JPMorgan’s plans for free stock and ETF trading by self-directed retail investors spell trouble for at least three publicly traded retail brokers.
According to Moody’s Investors Service, the bank’s new pricing model is a credit negative for Charles Schwab, TD Ameritrade and E-Trade — who are “most vulnerable” — because it increases “the pressure to follow with their own commission price reductions or risk losing market share.”
All three discount brokers reduced trading commissions last year in attempt to stay competitive. After Fidelity slashed commissions to $4.95 per trade, Schwab followed to match the new lower rate, then TD Ameritrade and E-Trade cut commissions to $6.95 per trade.
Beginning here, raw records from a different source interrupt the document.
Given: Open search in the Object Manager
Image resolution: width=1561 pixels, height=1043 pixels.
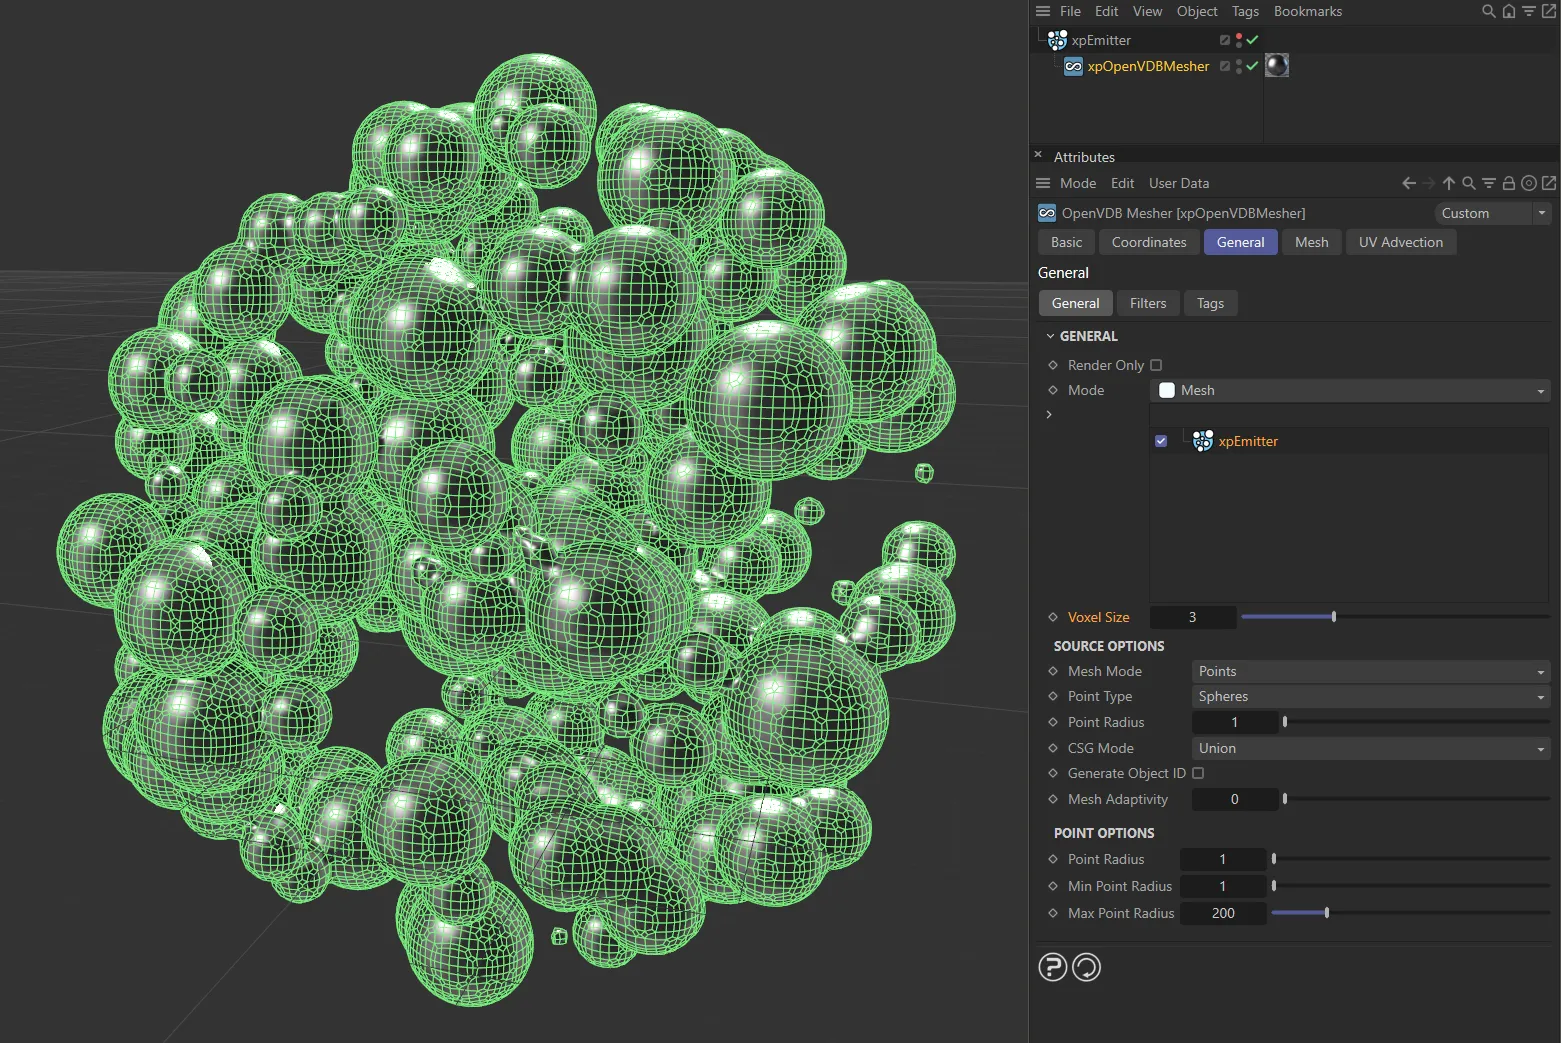Looking at the screenshot, I should [x=1489, y=11].
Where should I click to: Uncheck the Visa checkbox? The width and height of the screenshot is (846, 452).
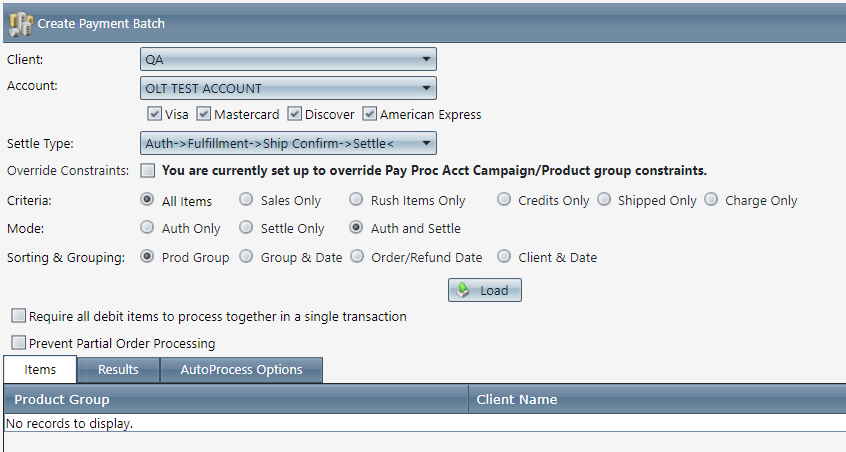(x=154, y=114)
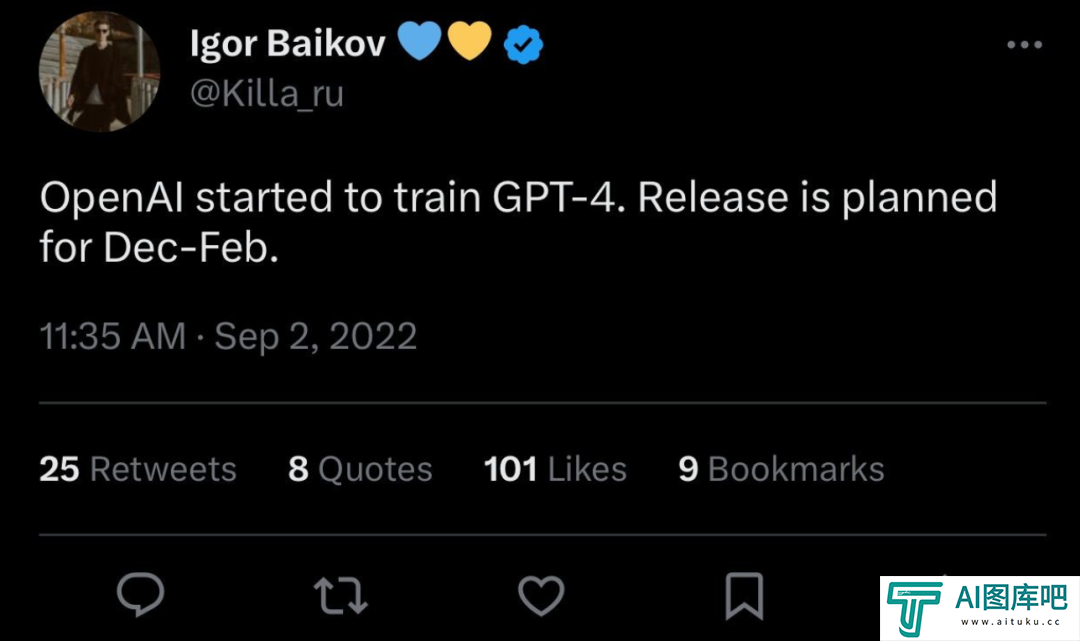View the 25 Retweets list

point(138,469)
“Despite this recent price war … commissions still represent a significant revenue stream for retail brokers,” write Moody’s analysts Fadi Abdel Massih and Ana Arsov.
Increasing customer trading volumes and rising short-term rates earned on clients’ uninvested cash balances have offset some of the impact of lower commission on retail brokers, but they “could face credit negative revenue declines … [if] compelled to decrease or eliminate commissions entirely following new pressure from traditional competitors,” according to the Moody’s analysts.
Schwab is the least vulnerable, with commission revenue representing about 7% of second-quarter net revenues, according to Moody’s. TD Ameritrade and E-Trade rely more heavily on commissions, which accounts for about 27% and 17%, respectively, of their net revenue.